2) While there is a small relationship between the September HadISST sea temperature and the original PDI (r^2 = 0.21, p = 0.01), the relationship drops to r^2 = 0.08, p=0.12 when we use the August to October HadISST sea temperature … looks like my original suspicions of cherry picking were correct.
More to come … tomorrow.
w.
You all are moving faster than I can track! A question and a comment:
* the all-event PDI chart that Emanuel e-mailed to Willis is noticeably different from 1995 on, when compared to his original Figure 1. Any idea if that is due to Emanuel changing his smoothing technique, or due to a change in his database?
* the inclusion of 6N to 9N in the SST box helps convert an oscillating SST pattern (1930-2003)into more of a hockey stick.
Re #81 No confusion on this end.
Re #82
Very sharp observation. I was just going to investigate that possibility. This is exactly where my U-shaped smoothing was deviating from his HS.
I dislike interrupting the fine detective work that Willis E, bender and David S are doing in disassembling and understanding the work that Emanuel has published, but I did want to say how great it is to follow the process and what has been accomplished. What a change it has been from the tutorial on standard/sampling error with the recalcitrant students.

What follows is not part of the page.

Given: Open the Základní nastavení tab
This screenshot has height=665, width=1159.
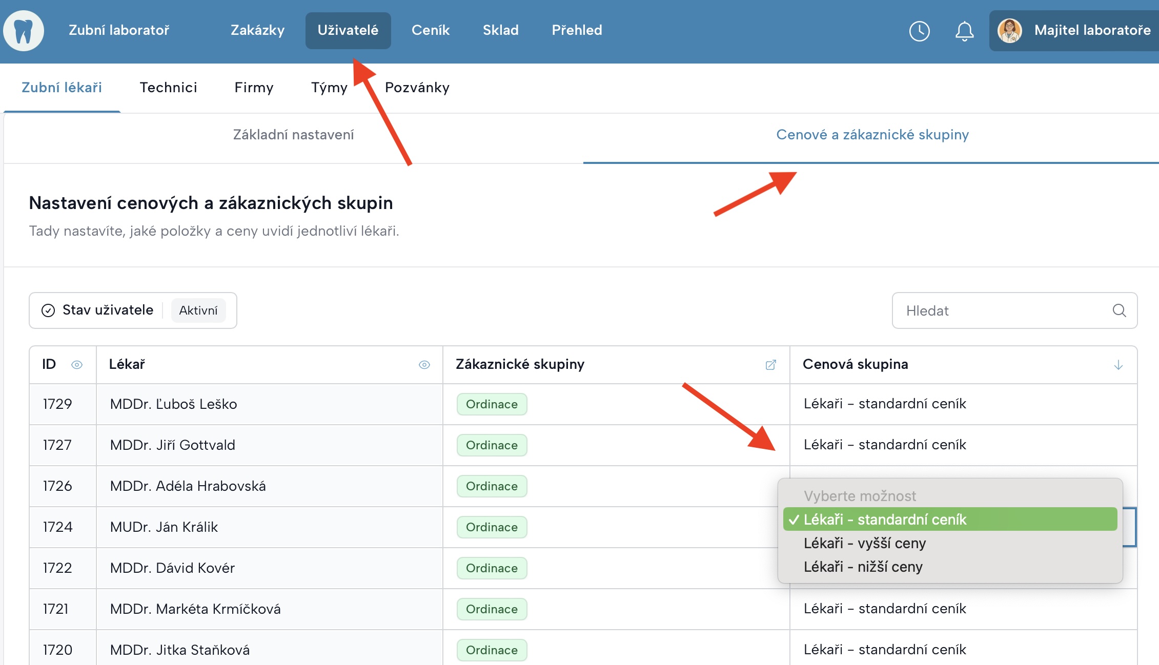Looking at the screenshot, I should pyautogui.click(x=293, y=135).
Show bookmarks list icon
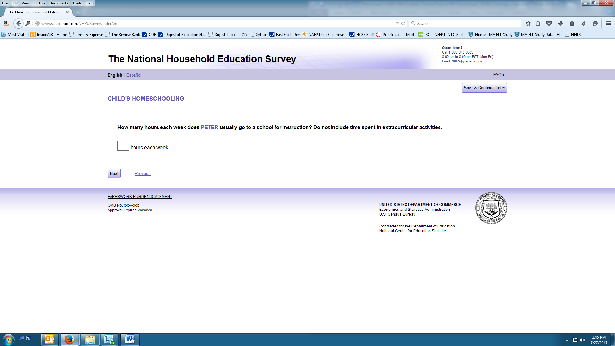The width and height of the screenshot is (615, 346). tap(538, 23)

In a former life I was part of a group that on occasion would take apart technical papers looking for findings that could be applied to an electronics manufacturing process. Others in the group were often much more technically orientated and knowledgeable than I and that made the process a more enjoyable learning experience for me.

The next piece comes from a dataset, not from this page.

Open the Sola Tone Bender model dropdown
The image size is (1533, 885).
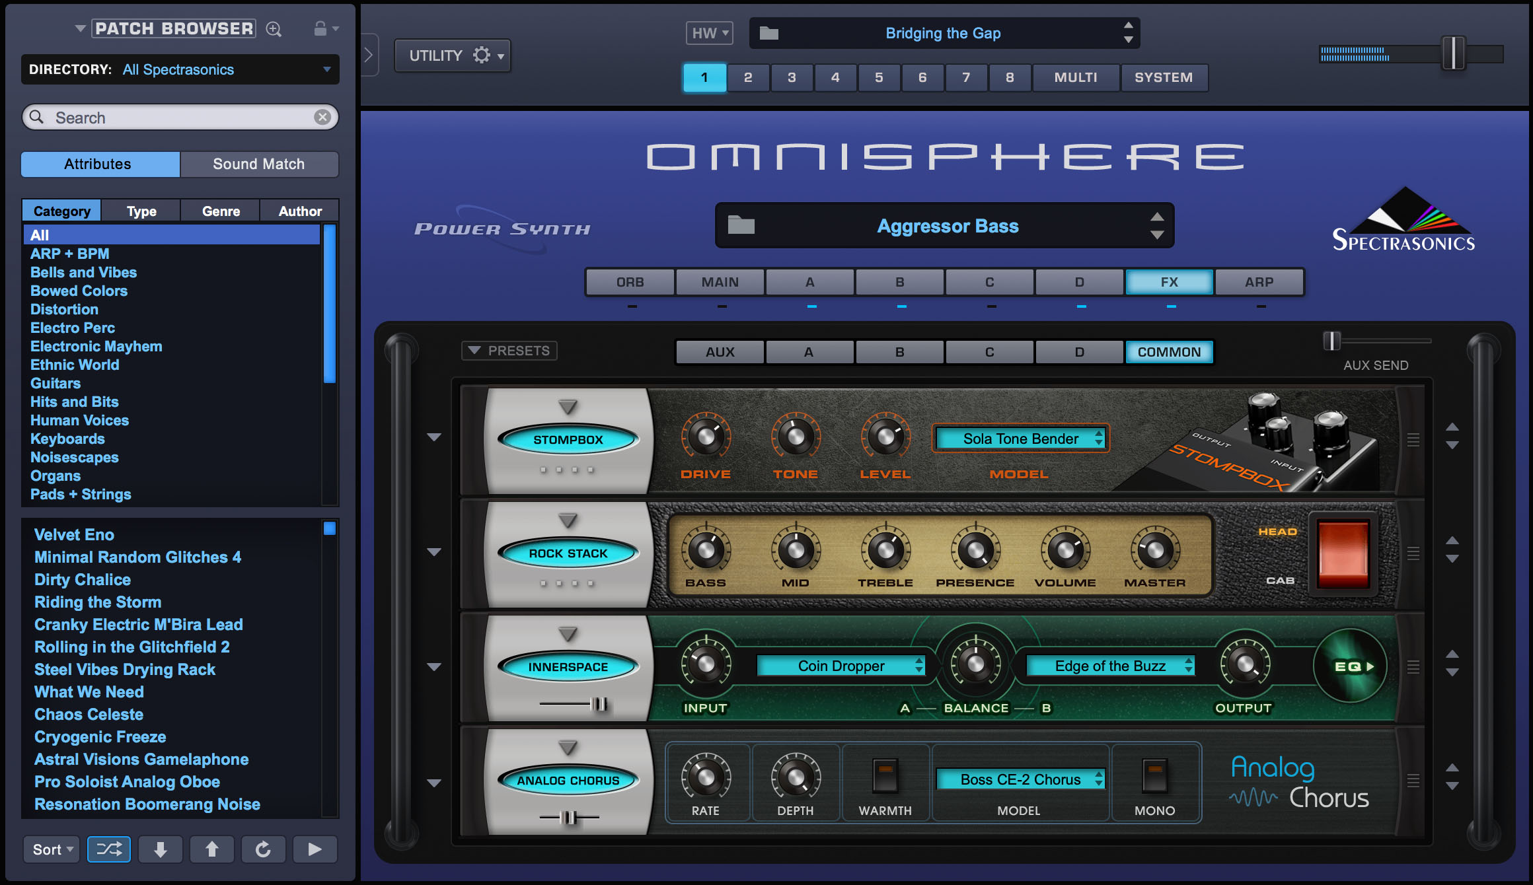[1020, 439]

An aspect that seemed constant with this process was that the science and technical parts were much more readily understood than the motivations of the authors of the papers. We often would contact authors and put questions to them directly when they were not employed by a competing organization or meet them at conferences and discover that we had the science right but the personal motivations and, therefore, sometimes the stated conclusions or limitations, wrong. I always thought a few beers and an engineer’s/scientist’s ego were a deadly combination for extracting background information.
Re #86
-reluctance to get involved
-ego’s drive to show someone up
-fanatic hate of error & lies
-love of camaraderie
Dynamic forces jostling with & against each other (tension, compression) leading to cyclic patterns of progress. Sometimes lecturing trolls. Sometimes doing real work. It’s all good.
Re #84, you say
Probable a change in the smoothing, as he had been notified by Landsea of the problem.
w.
From Emanuel’s reply to the Landsea communication in Nature:
This appears to be true, but not surprising since the historical record only goes back to 1950. Weren’t the 1960s-1970s a period of aerosol cooling? If so, then a post-1970s trend is not unexpected.
The fragility of his inferred trend (exaggerated by the pinning effect of not deleteting smoothed endpoints) will probably be exposed once the relatively calm 2006 data are all in. Nothing like an honest-to-goodness out-of-sample validation test.